Ce sont à la fois des critères cliniques et épidémiologiques qui permettent de hiérarchiser le diagnostic différentiel. Il faut veiller à mettre en œuvre des analyses de laboratoire pour identifier le pathogène en cause. Ce sont les examens spécifiques. La réalisation de ces tests s’inscrit dans le cadre d’une vraie stratégie. Seul le vétérinaire sait, en fonction du moment de la première consultation et des facteurs de risque qu’il aura identifiés, quels échantillons il lui faut recueillir. Il ne les enverra pas nécessairement tous en même temps, mais l’intérêt est de les avoir recueillis avant la mise en place du traitement. Il aura ainsi du matériel pour éventuellement pousser plus loin son investigation.

Hyperthermie et anémie ne signifient pas forcément piroplasmose. Un cas clinique est rapporté d’une jument de 10 ans, stationnée dans un haras des Pays de la Loire, en mai ; elle présente une hyperthermie de 38,5 °C-39 °C associée à une subanorexie et une apathie. En fait de piroplasmose, d’abord suspectée, plusieurs semaines ont été perdues avant de diagnostiquer, après palpation transrectale, un abcès rétro-péritonéal par lacération rectale. La démarche diagnostique intuitive et simplifiée a ses limites… Certaines affections, plus rares, inhabituelles voire graves, ne peuvent être ignorées. Il convient en conséquence de conduire une démarche standardisée, minutieuse, documentée et critique. Elle doit être complétée par des examens de laboratoire et assistée par des professionnels.

LE TRAITEMENT

Bien qu’efficace, le traitement de l’anaplasmose à l’aide d’oxytétracycline ou de doxycycline est parfois délicat car cet antibiotique est réputé pour provoquer d’importantes diarrhées chez les chevaux. Par ailleurs, ces derniers sont censés déclarer une immunité après une infection ; quelques exemples contraires laissent supposer que nos connaissances sur l’anaplasmose méritent approfondissement.

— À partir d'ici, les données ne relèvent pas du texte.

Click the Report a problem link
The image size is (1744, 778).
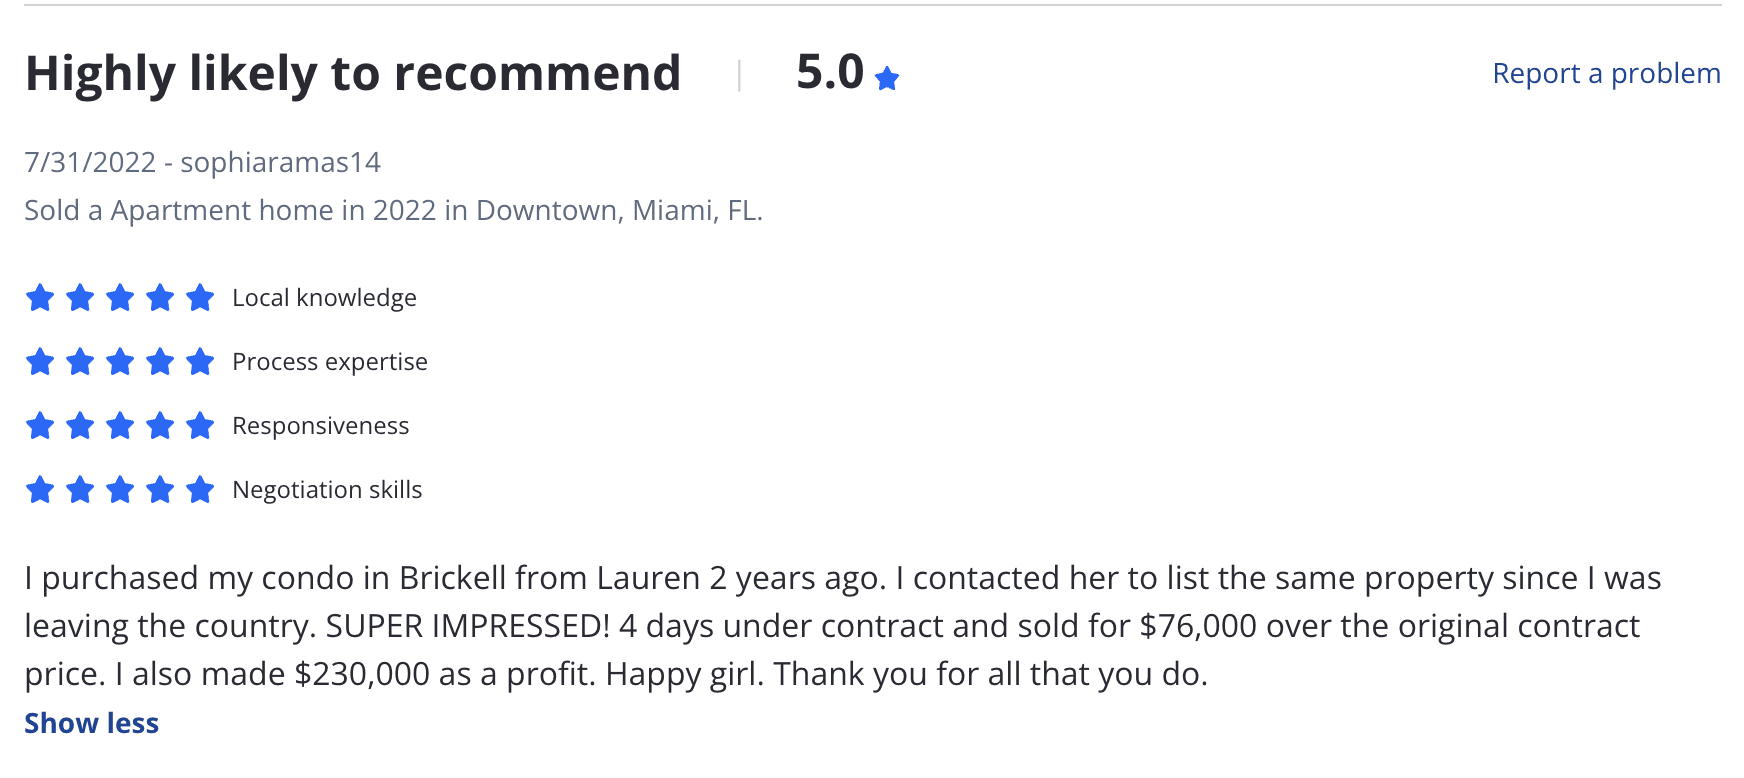pyautogui.click(x=1606, y=74)
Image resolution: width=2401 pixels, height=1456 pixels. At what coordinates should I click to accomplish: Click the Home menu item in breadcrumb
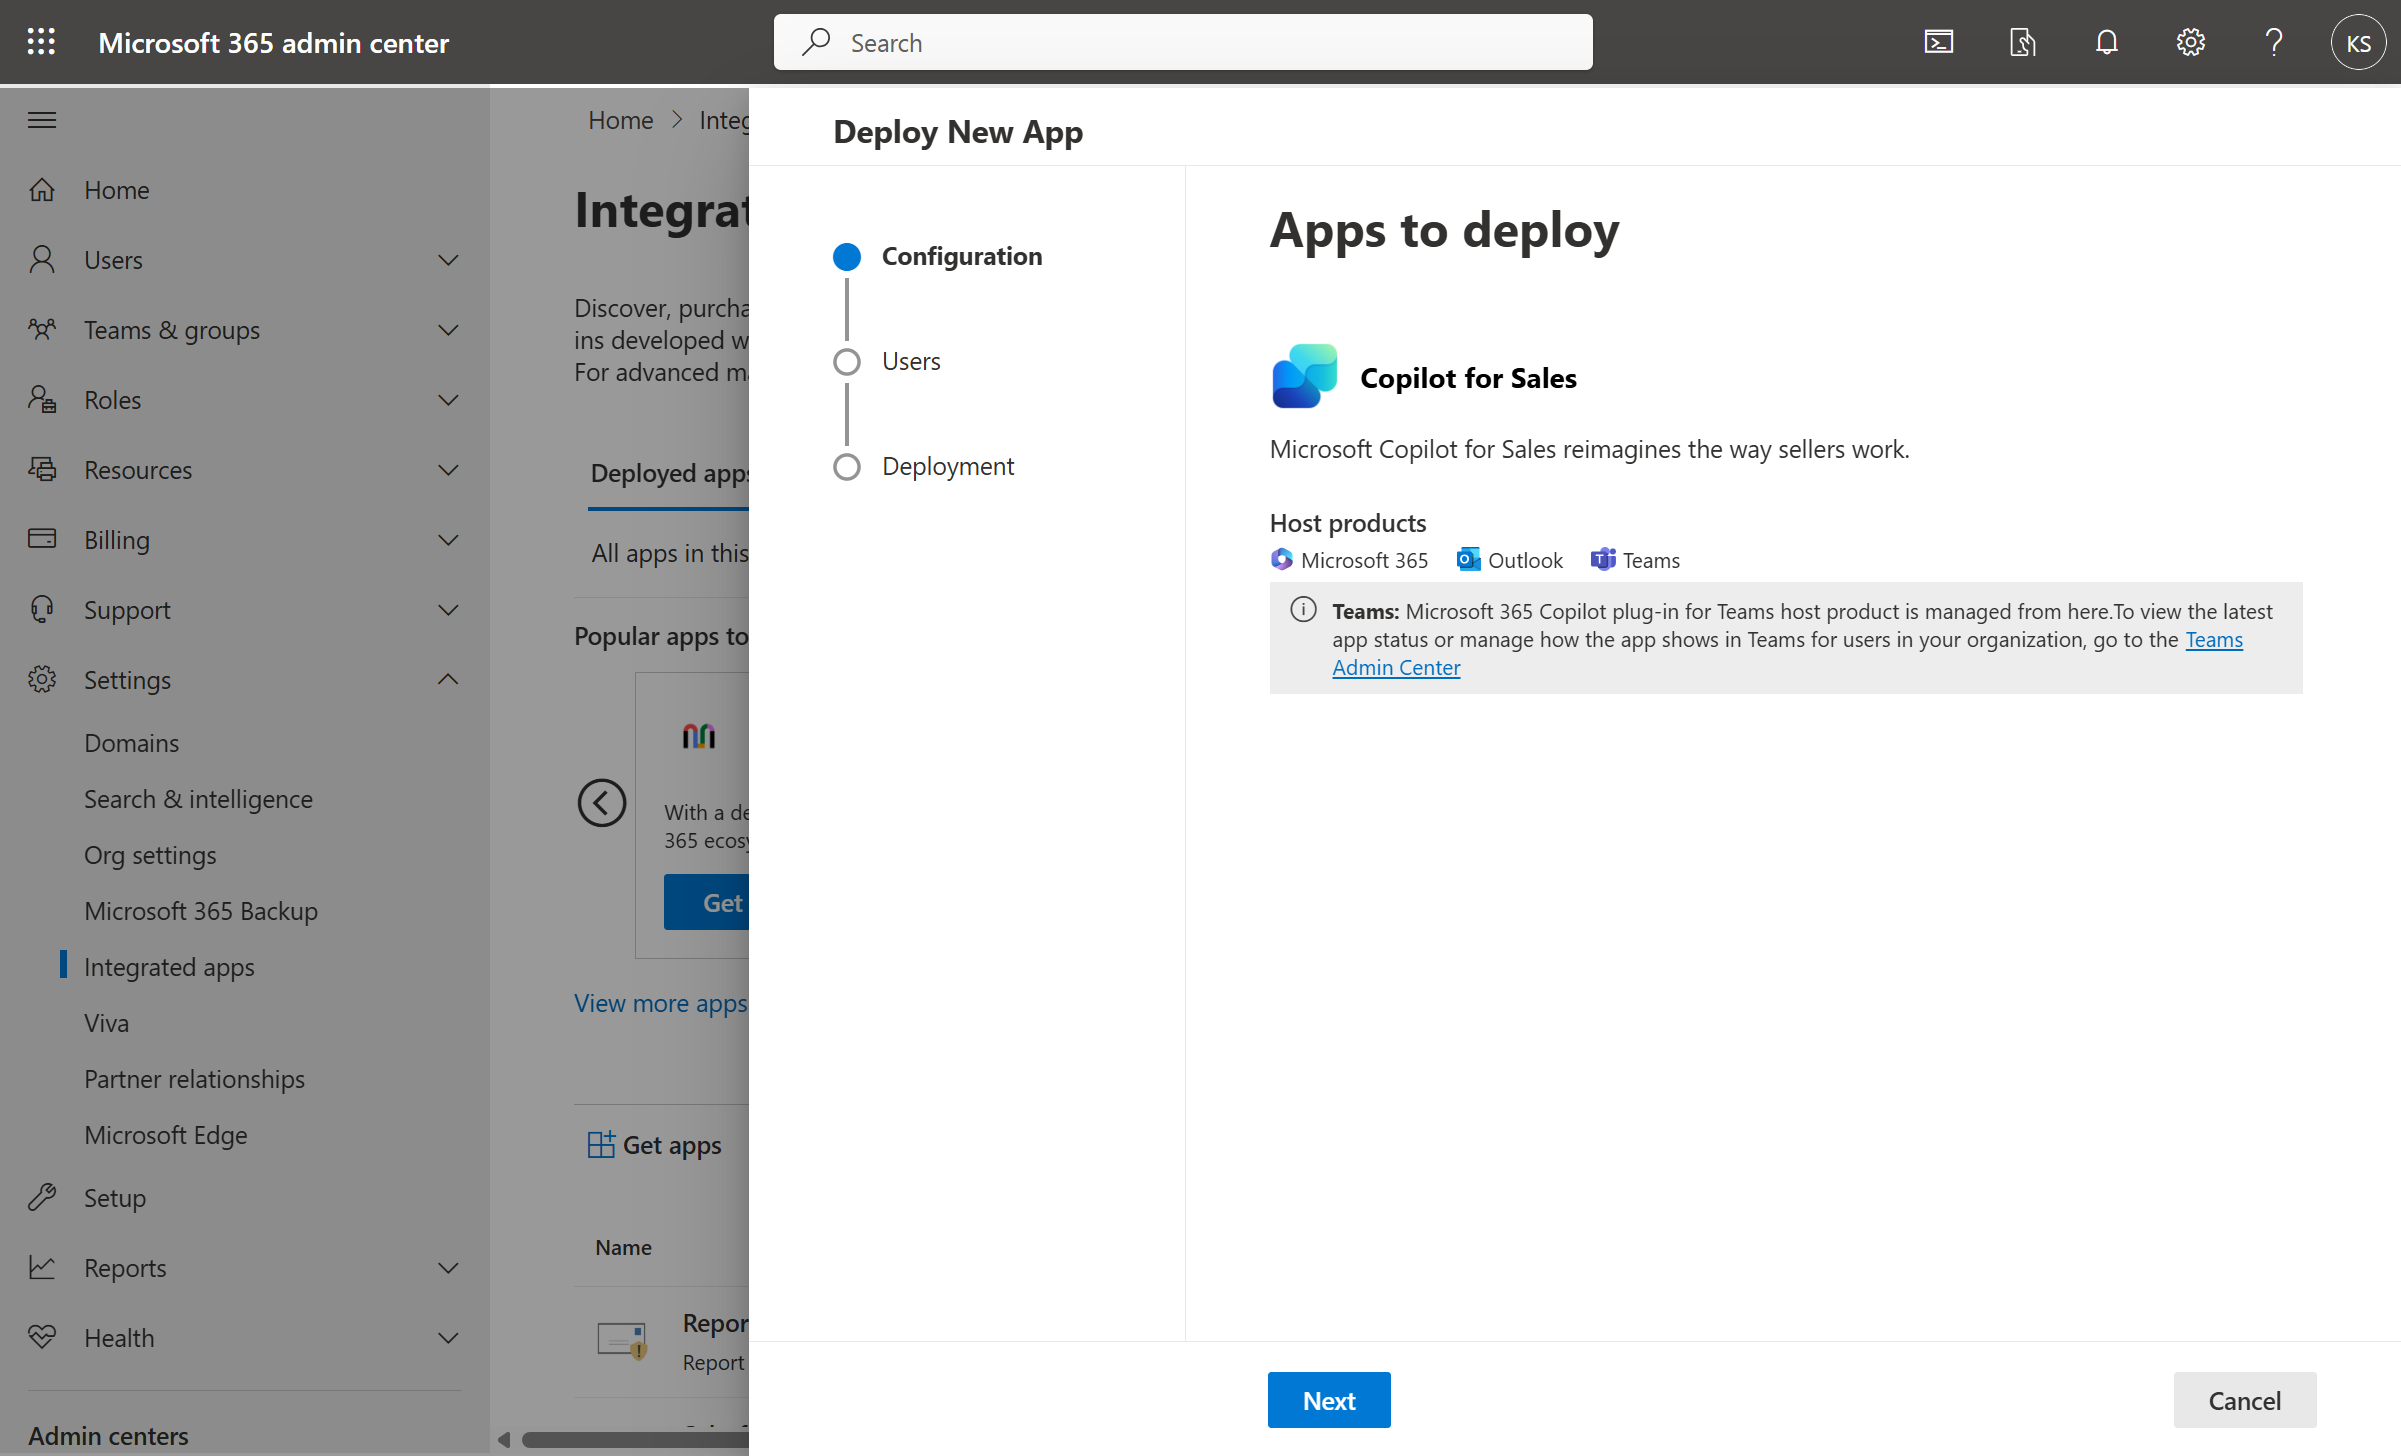pyautogui.click(x=619, y=118)
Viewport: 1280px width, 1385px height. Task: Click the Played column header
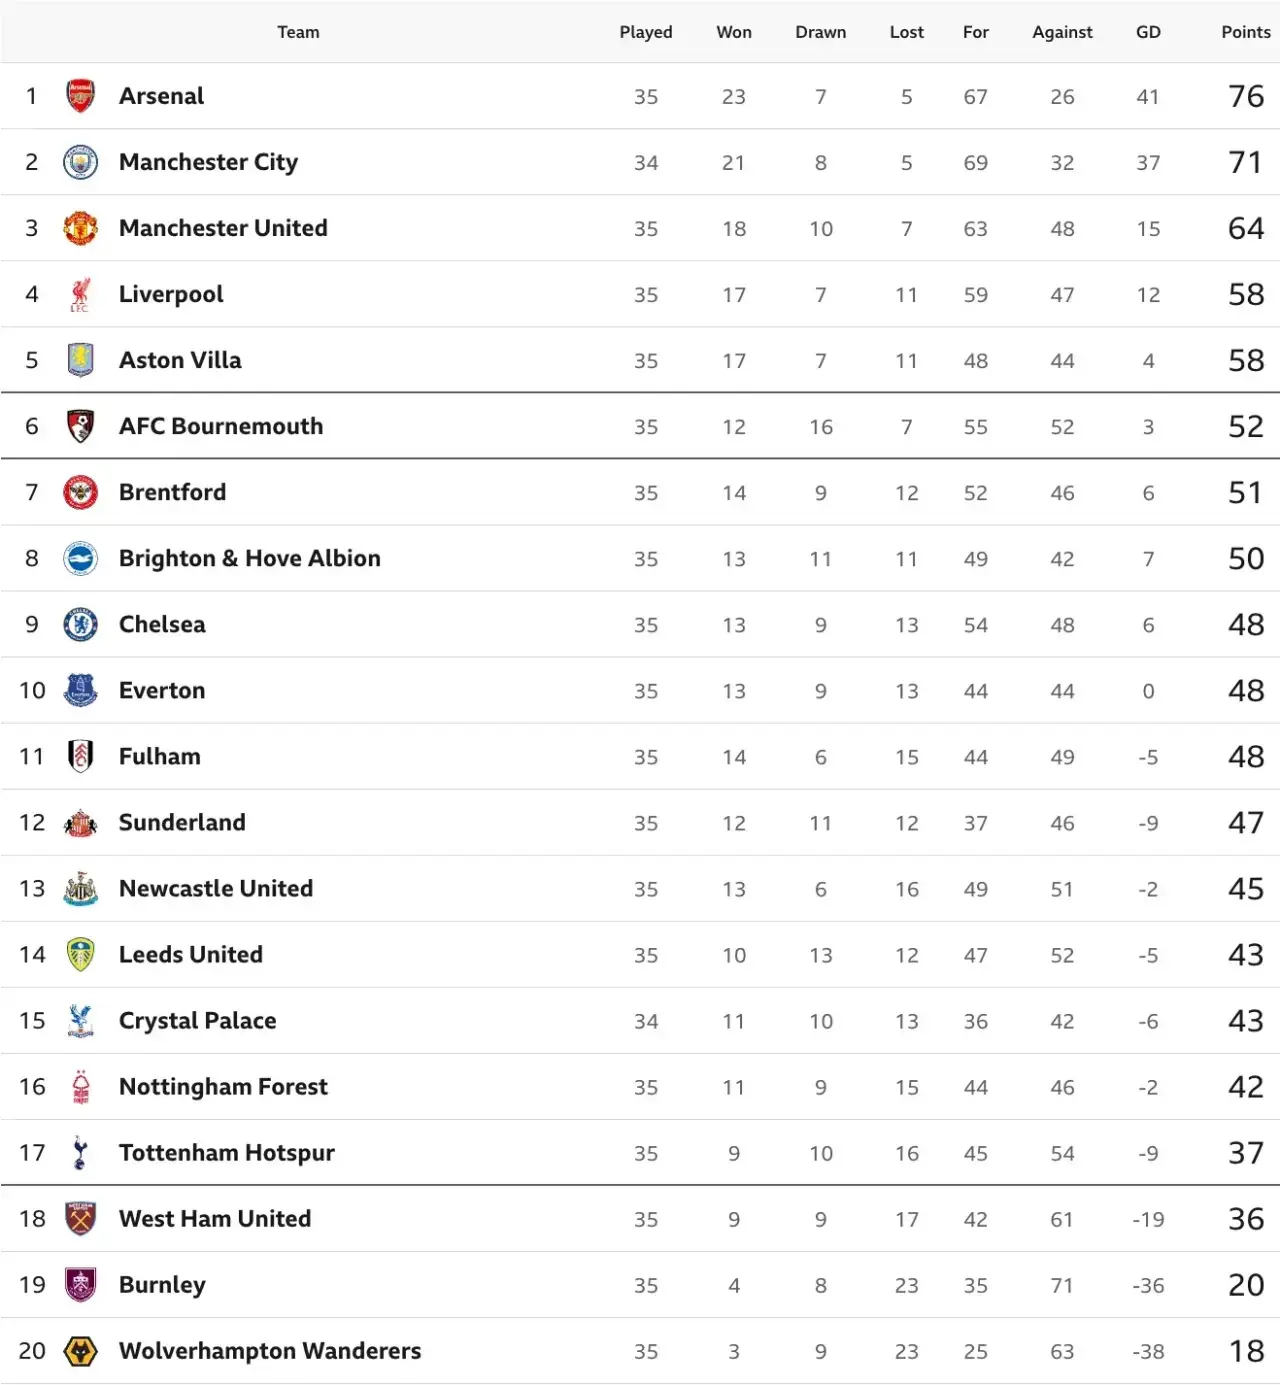646,32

Compte tenu du caractère polymorphe de la symptomatologie de la maladie de Lyme, son diagnostic n’est pas aisé, hormis lorsqu’une polymerase chain reaction (PCR) ou une séroconversion ont pu être objectivées par le laboratoire. Les antibiotiques amoxicilline ou doxycycline (en cas de localisation articulaire), à administrer pendant 4 à 6 semaines, sont alors proposés. Ils sont également susceptibles de provoquer des diarrhées. L’érythème n’est pas visible chez le cheval atteint de la maladie de Lyme. Le traitement est souvent instauré tardivement et l’on fait alors face à des formes chroniques, dégénératives, qui évoluent avec le temps par crises.